### TASK INSTRUCTIONS:
Look through the data for the string "agent". Copy every line where it is found.

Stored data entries
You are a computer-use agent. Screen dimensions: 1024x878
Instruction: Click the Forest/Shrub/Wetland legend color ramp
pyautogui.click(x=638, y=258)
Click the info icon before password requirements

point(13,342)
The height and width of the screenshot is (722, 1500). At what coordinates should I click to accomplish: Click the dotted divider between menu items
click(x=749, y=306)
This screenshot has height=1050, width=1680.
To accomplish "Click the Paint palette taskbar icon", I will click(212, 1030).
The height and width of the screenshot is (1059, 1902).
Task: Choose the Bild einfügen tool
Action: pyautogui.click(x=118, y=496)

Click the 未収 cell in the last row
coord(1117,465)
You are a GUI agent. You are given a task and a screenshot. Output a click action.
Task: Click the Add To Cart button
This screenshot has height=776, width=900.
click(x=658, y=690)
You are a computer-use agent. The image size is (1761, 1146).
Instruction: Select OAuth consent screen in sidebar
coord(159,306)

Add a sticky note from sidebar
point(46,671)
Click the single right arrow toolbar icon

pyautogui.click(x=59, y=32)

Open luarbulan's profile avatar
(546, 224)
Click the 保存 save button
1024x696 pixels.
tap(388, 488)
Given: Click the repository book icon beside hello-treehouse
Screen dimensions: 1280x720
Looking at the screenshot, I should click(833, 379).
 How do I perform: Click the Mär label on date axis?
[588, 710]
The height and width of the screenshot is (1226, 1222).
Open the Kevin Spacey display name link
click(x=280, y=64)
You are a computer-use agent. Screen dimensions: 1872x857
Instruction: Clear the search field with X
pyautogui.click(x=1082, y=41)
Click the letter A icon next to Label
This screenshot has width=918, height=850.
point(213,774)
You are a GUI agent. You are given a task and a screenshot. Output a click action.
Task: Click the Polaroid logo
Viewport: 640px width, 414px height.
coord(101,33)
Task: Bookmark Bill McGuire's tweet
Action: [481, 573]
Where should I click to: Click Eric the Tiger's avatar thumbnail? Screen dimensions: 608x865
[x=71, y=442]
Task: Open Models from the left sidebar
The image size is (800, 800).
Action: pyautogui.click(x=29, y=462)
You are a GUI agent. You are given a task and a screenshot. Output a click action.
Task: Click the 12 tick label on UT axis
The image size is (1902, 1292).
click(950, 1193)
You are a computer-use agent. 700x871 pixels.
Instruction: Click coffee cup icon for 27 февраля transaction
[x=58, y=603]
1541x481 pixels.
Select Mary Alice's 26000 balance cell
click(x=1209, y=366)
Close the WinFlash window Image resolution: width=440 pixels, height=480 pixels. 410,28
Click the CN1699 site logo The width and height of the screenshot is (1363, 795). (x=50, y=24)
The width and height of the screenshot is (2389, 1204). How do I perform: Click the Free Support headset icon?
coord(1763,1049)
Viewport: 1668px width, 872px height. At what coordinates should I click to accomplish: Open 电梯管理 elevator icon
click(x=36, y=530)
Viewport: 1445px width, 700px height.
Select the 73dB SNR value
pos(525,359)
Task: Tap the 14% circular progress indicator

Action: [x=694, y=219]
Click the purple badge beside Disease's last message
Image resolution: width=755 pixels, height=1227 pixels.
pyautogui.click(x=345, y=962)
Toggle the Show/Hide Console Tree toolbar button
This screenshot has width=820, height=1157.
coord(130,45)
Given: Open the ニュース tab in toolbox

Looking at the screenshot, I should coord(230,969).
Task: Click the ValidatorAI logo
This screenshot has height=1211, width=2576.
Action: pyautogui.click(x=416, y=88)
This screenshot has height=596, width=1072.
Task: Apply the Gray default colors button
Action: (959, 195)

### EXERCISE OUTPUT:
You are a computer-use agent. Screen dimensions: 1024x878
You are a GUI agent. You are given a task and a screenshot. Output a click action.
You are a computer-use agent. The image size is (1761, 1146).
You are a computer-use agent. Screen dimensions: 1872x857
You are a GUI agent. You are given a task and a screenshot. Output a click action.
You are a GUI agent. You are given a task and a screenshot. Output a click action.
You are a computer-use agent. 700x871 pixels.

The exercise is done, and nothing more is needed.